Abstract

Small cell lung cancer (SCLC) is highly aggressive and prone to hypervascular metastases. Recently, we found profilin 2 (PFN2) expression in SCLC but not in normal tissues. Furthermore, PFN2 expression had been shown to promote angiogenesis through exosomes. However, it remains unclear whether PFN2 contributes to the progression and metastasis of SCLC through angiogenesis. We report here that overexpression (OE) of PFN2 increased, whereas its knockdown (KD) decreased the proliferation, migration, and invasion of SCLC cell H446. The exosomes from OE-H446 (SCLC-OE-exo) exhibited similar effects on H446 properties.
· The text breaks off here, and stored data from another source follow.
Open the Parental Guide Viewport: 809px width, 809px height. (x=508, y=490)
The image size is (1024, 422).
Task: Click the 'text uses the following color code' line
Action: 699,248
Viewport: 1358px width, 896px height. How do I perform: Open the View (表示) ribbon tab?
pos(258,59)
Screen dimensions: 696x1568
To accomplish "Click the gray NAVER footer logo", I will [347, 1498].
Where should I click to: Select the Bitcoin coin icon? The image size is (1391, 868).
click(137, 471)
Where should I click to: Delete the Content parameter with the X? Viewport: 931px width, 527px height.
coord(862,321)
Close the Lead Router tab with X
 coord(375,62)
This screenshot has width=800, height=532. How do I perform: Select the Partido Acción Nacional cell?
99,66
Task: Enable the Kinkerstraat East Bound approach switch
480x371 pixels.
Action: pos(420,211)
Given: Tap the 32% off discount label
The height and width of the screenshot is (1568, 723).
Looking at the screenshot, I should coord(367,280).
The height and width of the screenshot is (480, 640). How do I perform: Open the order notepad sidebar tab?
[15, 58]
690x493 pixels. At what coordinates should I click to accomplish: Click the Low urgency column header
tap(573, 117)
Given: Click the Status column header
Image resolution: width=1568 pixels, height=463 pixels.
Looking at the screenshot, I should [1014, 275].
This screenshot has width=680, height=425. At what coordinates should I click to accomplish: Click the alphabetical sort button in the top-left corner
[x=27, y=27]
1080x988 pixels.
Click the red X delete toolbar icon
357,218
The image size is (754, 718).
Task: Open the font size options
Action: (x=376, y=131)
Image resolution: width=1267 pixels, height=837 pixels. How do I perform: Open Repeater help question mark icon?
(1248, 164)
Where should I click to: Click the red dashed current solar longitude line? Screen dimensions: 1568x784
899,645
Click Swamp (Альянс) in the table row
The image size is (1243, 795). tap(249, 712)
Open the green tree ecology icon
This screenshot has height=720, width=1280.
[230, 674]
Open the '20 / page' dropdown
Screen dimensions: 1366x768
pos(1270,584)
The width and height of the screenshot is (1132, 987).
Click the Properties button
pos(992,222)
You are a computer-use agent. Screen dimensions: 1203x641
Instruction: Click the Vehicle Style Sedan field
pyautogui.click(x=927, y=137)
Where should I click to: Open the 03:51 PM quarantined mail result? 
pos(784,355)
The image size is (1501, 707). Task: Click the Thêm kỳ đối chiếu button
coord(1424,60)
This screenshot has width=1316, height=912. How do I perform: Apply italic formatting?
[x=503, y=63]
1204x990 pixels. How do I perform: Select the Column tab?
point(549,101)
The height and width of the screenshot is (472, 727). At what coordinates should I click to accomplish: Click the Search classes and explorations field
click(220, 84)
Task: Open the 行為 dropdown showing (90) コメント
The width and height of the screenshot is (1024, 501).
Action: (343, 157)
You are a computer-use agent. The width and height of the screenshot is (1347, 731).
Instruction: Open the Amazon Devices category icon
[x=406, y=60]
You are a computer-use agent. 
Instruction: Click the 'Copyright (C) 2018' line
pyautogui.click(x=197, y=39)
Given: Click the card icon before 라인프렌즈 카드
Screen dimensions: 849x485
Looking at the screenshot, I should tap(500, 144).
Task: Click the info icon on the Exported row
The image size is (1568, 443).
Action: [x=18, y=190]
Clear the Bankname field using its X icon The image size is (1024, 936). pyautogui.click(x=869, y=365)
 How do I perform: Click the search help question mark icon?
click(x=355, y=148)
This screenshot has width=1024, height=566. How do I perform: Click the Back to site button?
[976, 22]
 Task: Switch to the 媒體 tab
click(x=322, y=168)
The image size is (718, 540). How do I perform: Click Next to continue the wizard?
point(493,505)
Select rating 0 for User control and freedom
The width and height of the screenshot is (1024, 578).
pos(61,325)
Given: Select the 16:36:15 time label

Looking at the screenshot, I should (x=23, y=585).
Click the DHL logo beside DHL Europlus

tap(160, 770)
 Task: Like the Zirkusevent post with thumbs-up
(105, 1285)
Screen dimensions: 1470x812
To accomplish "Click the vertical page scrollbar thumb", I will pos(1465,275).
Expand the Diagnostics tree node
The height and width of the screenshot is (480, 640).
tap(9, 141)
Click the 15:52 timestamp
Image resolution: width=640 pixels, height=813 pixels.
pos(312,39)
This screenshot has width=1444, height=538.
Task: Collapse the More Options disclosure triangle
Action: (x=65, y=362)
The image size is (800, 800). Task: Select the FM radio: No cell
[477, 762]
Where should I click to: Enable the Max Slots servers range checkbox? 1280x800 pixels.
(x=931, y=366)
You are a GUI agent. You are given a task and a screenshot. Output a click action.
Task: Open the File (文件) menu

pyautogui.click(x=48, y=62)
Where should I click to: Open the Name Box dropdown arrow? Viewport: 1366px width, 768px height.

Culturing of endothelial cells (ECs) in SCLC-OE conditioned medium (CM) or SCLC-OE-exo increased the migration and tube formation ability of ECs, whereas SCLC-KD-CM and SCLC-KD-exo had inhibitory effects. Interestingly, both SCLC- and EC-derived exosomes were internalized in H446 more rapidly than in ECs. More importantly, OE-PFN2 dramatically elevated SCLC growth and vasculature formation as well as lung metastasis in tumor xenograft models. Finally, we found that PFN2 activated Smad2/3 in H446 and pERK in ECs, respectively. Taken together, our study revealed the role of PFN2 in SCLC development and metastasis, as well as tumor angiogenesis through exosomes, providing a new molecular target for SCLC treatment.